Un frágil personaje de relleno - Capítulo 96
Después de que Chen Miao terminara de decir aquello, toda la habitación quedó sumida en silencio.
Considerar una especie de salvación a personas que apenas había conocido ese mismo día…
Visto desde cualquier perspectiva, sonaba bastante irreal e incluso algo absurdo.
Pero el tono de Chen Miao había sido demasiado sincero.

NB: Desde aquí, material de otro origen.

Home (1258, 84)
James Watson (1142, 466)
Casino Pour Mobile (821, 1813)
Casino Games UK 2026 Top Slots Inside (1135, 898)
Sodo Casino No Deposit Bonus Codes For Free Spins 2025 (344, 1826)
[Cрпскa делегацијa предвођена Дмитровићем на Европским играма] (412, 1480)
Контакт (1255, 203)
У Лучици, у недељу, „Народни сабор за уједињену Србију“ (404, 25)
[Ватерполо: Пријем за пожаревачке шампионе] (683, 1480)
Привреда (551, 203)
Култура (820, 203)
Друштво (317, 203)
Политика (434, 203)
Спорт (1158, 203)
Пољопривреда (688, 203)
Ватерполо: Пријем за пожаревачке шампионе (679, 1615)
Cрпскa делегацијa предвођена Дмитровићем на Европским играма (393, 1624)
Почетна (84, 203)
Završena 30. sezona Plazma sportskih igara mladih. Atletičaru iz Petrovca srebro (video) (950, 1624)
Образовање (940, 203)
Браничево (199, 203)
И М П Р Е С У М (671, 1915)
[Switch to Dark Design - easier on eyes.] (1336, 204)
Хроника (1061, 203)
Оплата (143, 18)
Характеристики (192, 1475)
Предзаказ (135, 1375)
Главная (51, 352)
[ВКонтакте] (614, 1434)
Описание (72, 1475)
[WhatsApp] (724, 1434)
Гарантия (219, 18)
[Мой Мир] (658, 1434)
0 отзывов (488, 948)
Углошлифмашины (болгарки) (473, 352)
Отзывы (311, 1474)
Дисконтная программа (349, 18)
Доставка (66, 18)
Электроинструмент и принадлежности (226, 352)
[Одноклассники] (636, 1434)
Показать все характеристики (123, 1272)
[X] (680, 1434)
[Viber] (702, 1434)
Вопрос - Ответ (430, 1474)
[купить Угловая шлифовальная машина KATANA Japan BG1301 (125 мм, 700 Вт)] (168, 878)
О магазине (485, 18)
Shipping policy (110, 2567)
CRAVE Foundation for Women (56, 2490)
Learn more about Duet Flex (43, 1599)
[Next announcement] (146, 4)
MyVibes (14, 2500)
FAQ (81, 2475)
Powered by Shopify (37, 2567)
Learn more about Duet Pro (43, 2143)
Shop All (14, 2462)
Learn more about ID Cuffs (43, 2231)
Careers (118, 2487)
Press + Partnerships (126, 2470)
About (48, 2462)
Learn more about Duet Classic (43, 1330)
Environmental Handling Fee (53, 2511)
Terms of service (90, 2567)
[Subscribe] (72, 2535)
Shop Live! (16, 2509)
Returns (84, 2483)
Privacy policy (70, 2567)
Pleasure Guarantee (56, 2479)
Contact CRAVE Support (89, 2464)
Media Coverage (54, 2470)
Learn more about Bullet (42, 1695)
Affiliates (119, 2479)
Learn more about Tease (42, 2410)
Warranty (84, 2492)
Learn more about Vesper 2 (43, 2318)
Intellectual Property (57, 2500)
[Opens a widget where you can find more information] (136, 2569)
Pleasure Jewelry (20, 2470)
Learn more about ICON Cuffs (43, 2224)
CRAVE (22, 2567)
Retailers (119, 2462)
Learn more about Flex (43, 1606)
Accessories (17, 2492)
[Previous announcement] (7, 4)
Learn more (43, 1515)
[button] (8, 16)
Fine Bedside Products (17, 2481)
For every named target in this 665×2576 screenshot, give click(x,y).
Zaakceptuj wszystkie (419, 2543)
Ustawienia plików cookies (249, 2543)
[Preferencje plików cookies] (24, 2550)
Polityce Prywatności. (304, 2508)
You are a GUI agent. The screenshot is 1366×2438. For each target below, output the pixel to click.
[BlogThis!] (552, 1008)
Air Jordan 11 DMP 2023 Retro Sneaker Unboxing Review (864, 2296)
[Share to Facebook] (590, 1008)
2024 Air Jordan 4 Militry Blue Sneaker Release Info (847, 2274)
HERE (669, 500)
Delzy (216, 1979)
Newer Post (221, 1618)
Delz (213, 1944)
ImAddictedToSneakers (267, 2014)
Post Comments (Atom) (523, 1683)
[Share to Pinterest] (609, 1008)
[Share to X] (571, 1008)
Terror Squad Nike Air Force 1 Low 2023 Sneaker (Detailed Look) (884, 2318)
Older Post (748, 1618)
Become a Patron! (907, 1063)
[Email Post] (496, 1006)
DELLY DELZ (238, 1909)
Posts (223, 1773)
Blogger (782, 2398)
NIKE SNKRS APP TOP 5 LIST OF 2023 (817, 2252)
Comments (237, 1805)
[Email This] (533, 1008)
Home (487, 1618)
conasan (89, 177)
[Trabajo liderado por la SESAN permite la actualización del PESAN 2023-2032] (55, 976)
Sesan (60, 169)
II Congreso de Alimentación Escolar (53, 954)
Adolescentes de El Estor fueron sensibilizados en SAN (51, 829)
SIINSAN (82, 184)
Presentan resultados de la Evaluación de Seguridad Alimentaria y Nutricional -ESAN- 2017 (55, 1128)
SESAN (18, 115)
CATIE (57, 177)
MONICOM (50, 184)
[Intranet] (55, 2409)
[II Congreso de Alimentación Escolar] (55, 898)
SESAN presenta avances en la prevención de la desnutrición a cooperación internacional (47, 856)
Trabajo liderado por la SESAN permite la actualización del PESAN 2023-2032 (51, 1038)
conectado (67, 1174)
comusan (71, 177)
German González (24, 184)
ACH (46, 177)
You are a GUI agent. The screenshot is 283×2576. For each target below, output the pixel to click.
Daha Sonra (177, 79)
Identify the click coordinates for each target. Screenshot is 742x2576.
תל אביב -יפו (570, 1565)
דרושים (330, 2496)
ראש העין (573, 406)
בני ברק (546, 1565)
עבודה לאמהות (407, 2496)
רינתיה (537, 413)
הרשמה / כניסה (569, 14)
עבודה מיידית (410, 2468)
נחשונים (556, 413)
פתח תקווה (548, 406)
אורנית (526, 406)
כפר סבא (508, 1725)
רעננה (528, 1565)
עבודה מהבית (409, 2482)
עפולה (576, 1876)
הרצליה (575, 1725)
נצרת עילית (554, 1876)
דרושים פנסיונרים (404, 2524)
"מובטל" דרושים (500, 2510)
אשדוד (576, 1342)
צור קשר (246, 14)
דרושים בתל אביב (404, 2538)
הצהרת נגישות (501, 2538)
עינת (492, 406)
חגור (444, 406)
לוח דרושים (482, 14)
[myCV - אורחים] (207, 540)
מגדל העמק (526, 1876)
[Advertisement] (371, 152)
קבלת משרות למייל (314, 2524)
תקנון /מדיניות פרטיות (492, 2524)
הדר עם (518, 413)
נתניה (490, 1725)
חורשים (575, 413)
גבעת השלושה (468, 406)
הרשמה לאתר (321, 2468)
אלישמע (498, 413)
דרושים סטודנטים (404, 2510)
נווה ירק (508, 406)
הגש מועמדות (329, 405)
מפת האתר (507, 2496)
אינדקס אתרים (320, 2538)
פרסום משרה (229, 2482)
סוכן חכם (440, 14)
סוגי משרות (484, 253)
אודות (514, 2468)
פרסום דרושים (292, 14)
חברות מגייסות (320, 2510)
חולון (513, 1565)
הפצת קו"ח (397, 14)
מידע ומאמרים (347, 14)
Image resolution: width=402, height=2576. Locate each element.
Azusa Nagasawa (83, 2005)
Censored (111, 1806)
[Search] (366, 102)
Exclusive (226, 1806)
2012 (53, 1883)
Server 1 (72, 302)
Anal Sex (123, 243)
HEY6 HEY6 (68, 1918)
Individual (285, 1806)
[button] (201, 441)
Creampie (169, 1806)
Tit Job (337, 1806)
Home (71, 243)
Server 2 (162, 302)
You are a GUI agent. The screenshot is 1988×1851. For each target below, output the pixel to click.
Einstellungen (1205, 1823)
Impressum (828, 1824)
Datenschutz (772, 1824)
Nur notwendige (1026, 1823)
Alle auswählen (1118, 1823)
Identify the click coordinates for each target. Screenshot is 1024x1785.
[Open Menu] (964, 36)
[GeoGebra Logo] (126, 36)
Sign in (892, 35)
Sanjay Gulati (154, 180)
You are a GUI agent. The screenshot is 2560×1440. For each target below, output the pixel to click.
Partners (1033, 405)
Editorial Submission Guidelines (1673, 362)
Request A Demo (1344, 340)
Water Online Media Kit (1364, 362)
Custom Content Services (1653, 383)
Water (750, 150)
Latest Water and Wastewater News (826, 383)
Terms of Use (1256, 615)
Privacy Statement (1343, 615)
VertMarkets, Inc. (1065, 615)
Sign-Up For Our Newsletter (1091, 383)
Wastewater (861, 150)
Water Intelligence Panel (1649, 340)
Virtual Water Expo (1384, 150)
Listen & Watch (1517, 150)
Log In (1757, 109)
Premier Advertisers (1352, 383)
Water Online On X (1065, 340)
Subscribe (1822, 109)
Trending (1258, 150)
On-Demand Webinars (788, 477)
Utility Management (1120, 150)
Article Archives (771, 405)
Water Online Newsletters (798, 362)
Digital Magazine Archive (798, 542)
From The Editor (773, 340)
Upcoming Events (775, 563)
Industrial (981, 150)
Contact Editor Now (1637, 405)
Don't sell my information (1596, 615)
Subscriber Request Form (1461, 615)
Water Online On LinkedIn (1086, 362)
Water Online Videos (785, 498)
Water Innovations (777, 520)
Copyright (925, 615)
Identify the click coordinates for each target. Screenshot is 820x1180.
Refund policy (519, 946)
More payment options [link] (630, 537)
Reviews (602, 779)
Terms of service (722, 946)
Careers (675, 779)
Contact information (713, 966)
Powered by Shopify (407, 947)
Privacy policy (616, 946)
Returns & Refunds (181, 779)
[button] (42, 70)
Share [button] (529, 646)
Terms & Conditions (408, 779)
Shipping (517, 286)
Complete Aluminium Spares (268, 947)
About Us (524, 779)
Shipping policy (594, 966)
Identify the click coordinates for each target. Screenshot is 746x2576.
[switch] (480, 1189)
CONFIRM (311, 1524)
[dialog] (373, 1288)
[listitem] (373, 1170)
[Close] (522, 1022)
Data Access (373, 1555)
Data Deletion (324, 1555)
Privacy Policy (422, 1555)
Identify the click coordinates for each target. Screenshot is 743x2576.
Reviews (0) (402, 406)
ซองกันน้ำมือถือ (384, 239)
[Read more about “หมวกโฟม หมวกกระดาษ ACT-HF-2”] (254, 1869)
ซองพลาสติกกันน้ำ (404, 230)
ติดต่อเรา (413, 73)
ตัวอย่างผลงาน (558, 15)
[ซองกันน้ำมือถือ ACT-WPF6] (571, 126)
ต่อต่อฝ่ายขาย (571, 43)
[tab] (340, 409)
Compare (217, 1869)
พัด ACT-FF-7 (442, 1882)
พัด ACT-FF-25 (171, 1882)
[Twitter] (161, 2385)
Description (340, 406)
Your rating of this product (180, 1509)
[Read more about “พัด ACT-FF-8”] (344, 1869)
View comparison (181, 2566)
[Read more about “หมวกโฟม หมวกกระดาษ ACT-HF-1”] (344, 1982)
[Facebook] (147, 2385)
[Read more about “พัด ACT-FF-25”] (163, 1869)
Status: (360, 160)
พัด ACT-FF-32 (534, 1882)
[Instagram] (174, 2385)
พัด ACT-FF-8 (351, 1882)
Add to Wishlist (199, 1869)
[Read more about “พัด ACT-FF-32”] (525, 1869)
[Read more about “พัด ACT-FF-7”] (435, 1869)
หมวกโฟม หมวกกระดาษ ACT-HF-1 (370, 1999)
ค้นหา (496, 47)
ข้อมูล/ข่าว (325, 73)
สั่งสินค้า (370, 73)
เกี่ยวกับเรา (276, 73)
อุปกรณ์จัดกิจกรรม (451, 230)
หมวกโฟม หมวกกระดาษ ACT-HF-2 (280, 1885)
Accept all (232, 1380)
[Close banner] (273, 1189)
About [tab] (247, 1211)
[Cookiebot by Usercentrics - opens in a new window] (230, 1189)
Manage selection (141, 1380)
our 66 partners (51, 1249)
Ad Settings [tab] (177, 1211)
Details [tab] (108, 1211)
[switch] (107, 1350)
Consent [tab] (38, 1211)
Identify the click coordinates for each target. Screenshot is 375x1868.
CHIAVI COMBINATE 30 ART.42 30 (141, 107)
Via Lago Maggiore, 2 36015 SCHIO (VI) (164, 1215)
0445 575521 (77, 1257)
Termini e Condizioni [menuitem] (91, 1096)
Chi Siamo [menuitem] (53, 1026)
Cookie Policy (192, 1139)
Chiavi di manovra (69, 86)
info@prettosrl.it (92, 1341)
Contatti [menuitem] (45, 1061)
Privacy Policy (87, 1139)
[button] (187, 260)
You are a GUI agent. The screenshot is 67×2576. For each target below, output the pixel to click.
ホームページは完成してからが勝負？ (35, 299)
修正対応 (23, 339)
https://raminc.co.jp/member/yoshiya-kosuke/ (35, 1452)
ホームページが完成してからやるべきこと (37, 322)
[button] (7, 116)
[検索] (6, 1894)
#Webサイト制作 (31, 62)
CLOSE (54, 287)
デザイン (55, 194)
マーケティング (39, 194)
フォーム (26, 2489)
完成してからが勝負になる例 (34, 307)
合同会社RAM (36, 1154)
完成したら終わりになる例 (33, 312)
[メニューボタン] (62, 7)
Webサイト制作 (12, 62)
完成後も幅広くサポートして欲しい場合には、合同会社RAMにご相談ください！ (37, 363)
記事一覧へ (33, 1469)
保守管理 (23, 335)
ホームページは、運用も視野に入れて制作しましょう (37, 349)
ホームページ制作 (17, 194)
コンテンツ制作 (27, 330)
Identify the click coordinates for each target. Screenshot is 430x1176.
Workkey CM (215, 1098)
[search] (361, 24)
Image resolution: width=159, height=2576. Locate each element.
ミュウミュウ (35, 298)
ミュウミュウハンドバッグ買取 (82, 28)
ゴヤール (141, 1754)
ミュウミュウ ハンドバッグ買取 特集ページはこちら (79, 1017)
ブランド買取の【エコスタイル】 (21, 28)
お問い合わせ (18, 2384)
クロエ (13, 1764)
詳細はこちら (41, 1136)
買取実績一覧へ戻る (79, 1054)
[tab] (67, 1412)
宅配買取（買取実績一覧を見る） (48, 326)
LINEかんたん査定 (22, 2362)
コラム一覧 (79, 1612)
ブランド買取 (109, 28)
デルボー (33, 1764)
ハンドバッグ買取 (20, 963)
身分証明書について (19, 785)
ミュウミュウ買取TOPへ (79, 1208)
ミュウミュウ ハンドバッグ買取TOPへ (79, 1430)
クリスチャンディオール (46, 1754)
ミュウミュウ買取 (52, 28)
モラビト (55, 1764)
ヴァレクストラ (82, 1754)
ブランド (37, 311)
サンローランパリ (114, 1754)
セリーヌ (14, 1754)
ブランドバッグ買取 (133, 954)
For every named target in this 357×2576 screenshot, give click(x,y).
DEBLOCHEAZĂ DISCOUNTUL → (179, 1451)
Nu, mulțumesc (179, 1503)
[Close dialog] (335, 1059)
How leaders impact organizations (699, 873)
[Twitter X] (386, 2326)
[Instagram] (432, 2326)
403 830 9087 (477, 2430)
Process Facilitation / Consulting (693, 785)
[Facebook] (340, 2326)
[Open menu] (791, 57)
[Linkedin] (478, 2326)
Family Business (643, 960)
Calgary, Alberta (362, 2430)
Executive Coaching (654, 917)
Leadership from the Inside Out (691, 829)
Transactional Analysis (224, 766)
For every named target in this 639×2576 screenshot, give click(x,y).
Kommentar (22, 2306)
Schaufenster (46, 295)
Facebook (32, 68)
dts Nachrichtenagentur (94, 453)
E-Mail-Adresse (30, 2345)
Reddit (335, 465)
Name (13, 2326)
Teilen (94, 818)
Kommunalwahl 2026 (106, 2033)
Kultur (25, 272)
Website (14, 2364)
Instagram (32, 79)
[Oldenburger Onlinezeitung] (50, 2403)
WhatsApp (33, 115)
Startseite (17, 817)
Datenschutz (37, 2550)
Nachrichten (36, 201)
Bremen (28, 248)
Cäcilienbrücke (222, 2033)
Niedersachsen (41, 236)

No había en él el menor indicio de estar bromeando.
Lo decía en serio.
Aunque su respuesta había sido un tanto ambigua, en el fondo de sus ojos brillaba una extraña determinación.
Liu Qingzhi no dijo nada.
Huo Lin tampoco.
Incluso Zhao Jiayan permaneció en silencio, con una expresión pensativa en sus ojos de cachorro.
Ji Zijin, sentado junto a Chen Miao, no se sentía demasiado cómodo con aquella atmósfera excesivamente silenciosa. Movió los labios, dispuesto a decir algo.
Pero Liu Qingzhi preguntó de repente:
—¿Qué significan las cintas rojas que cuelgan de algunas casas?
Al escuchar que mencionaba repentinamente las cintas rojas, las expresiones de Ji Zijin y Chen Miao cambiaron ligeramente. En el fondo de sus ojos apareció una pausa casi imperceptible.
Un momento después, Chen Miao bajó la mirada.
—Son marcas.
Se bajó la manga que había remangado y retiró el brazo. Después de pensar un poco en cómo explicarlo, continuó lentamente:
—Tienen una capa de un extraño polvo fosforescente. Por la noche emiten una luz parecida a la de las luciérnagas.
—¿Un polvo fosforescente extraño?
Liu Qingzhi imaginó por un momento aquellas cintas rojas emitiendo un tenue resplandor en medio de la noche.
—Suena un poco escalofriante —comentó Zhao Jiayan.
Él también se imaginó la escena.
Una noche oscura, viento frío, cintas rojas ondeando bajo la brisa helada…
Por más que lo pensara, tenía un aire siniestro.
Ji Zijin lo miró y respondió con voz baja:
—Por la noche todos mantienen las puertas bien cerradas y las ventanas están selladas todo el tiempo. Nadie sale deliberadamente a mirar esas cosas. Además…
Su voz cambió de repente.
No solo bajó el volumen, sino que su tono se volvió mucho más sombrío.
—Además, por inquietante que se vea, sigue siendo mejor que perder a otro familiar.
Como si hubiera recordado algo doloroso, una expresión difícil de ocultar apareció en su rostro.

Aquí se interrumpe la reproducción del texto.